I want to tell her so much more- to tell her that she is smart, and resilient, brave and kind and that she has a good future because of all that. That God does love her, and that he only loves and forgives, never punishes. I hope that she does have someone in her life who tells her all that, tells her everyday. Because she needs that, and she deserves that, after all she has survived and the fact that she is living in inhumane conditions and likely always wondering if she will eat today- she can still smile and take a stranger by the hand and show love. It's time for us to go back to Walls so I wave goodbye. She let's go of my hand and actually, for real, skips away down the grimy street off into the tent city.

Children everywhere amaze me. I wonder if that little girl knows what an awesome memory she just gave me, how bright and hopeful, and how blessed I feel to have met her. I don't know exactly how, but some tiny peice of me softens and changes because of it. Just human kindess.

Plannings, meetings, organizing the artwork we have had a friend, Jaqcui Labrom gather for us so we can sell it at a fundraiser. Coordinating a food shipment with Joan back in the US so the children of Abner's school can still eat, until some small part of a normal life returns in a few weeks. We talk about shipping costs, containers and ports underneath our outdoor living room by the light of the lantern. We repack and reorganize medication bags.
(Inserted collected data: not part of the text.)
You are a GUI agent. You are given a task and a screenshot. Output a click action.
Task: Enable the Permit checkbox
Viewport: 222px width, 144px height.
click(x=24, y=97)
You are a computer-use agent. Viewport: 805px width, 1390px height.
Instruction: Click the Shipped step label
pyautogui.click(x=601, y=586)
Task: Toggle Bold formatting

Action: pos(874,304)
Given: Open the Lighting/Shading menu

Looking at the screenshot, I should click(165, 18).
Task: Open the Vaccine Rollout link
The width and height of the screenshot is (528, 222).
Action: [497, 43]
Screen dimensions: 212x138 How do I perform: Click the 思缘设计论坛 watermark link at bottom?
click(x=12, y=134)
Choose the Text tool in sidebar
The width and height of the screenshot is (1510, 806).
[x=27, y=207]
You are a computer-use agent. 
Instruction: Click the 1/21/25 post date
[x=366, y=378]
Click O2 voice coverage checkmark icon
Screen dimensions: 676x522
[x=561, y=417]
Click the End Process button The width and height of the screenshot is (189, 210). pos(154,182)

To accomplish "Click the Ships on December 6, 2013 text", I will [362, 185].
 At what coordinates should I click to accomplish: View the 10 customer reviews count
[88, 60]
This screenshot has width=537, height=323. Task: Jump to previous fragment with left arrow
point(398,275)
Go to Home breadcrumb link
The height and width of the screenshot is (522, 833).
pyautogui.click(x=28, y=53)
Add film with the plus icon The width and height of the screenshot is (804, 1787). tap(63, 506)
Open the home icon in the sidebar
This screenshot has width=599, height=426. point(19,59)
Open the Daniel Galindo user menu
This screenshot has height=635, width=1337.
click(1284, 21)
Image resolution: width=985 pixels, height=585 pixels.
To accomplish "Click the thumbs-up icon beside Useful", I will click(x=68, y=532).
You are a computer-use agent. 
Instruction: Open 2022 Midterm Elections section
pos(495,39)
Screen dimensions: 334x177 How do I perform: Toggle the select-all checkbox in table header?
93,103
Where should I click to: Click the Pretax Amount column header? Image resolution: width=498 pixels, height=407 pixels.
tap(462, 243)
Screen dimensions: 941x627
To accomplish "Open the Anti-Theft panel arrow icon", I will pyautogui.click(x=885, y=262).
I call my friend Rachael in the US who is got her grad degree in art thearpy and is an emotionally wise soul. I tell her I have brought drawing paper and colored pencils for the children and I want to give them a therapeutic activitiy to help heal from the quake- or at least encourage a dialogue. Seeing a three store building split in half and turned on its side- I can not imagine how frightening that was, especially as a child. Your whole world actually falling down around you. Rachael advises me and Abner. Adner and I talk about how he will do the activity at his school and he tells me he will talk with them about HOPE and it will tie in nicely with our theme of creaing a wall to of pictures to metaphorically show how we can all together rebuild Haiti. The children will draw pictures of what they dream of when they think of rebuilding their school, homes, lives. Sherman has provided Abner with a published manual on how to talk about traumatic incidents with people, and Abner is going to have a meeting with the parents of school students so they can feel safe to discuss a subject that they are still frightened to talk about.

Time for bed, people singing, more people protesting somewhere far way, just light chanting. It's dying down now. Just the usual hum hum of the generator, my friends chatting in Kreyol, and the crickets trying to dround out the dogs barking.